▶ [TEXT SEGMENT]
--- Begin ---
The decision left Mumford uncertain about his post-graduation plans. Fortunately, he was working part time at Goss Tire on Pine Street, a gig that he says allowed him “to pay room and board and buy a beer every once in a while.” When he graduated from Champlain in ’76 with his associate’s degree, Goss offered him a full-time position. He worked there for the next seven years, and by the time he left the company to join Burlington Foreign Car Parts on Shelburne Road, he had worked his way up to a managerial position.

While at BFCP, Mumford earned his real estate license, and then left to sell real estate for the next six years. He enjoyed the experience and did quite well with it, he says, but he ultimately found himself leaning toward his previous work, and he decided to go into business for himself.

In 1992 he launched his first business, Perfection Auto Parts, in Essex Junction. He operated the store for just six years before selling it to Sanel. “I needed to catch up with my family after years of hard work,” he says, “so I took a nice little break for about 10 months.” Then he opened Perfection Motorsports & Trailer Sales.
--- End ---
▶ [REQUIRED WORK]
- a) Retype the stretch of the passage about Mumford's career from "While at BFCP, Mumford" through "Motorsports & Trailer Sales.".
- b) List every business named in the passage about Mumford's career that he worked for or owned.

▶ [DATASET EXTRACT]
--- Begin ---
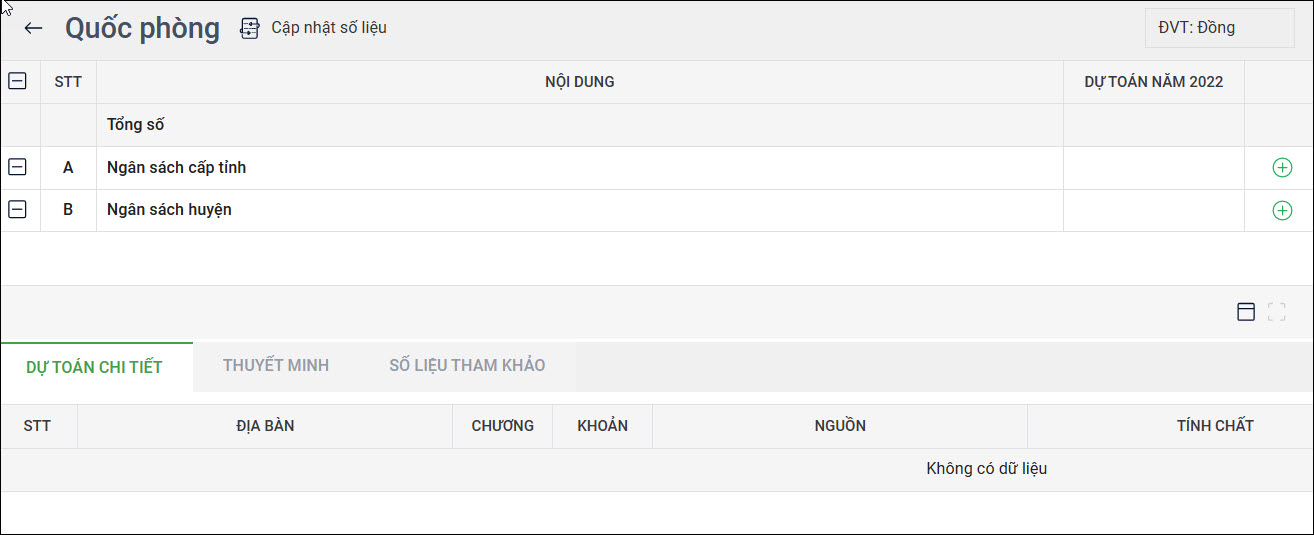Screen dimensions: 1314x535
Task: Collapse the Ngân sách huyện row
Action: click(x=17, y=209)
--- End ---
▶ [ANSWERS FOR THIS EXERCISE]
- a)
While at BFCP, Mumford earned his real estate license, and then left to sell real estate for the next six years. He enjoyed the experience and did quite well with it, he says, but he ultimately found himself leaning toward his previous work, and he decided to go into business for himself.

In 1992 he launched his first business, Perfection Auto Parts, in Essex Junction. He operated the store for just six years before selling it to Sanel. “I needed to catch up with my family after years of hard work,” he says, “so I took a nice little break for about 10 months.” Then he opened Perfection Motorsports & Trailer Sales.

- b) Goss Tire, Burlington Foreign Car Parts, Perfection Auto Parts, Perfection Motorsports & Trailer Sales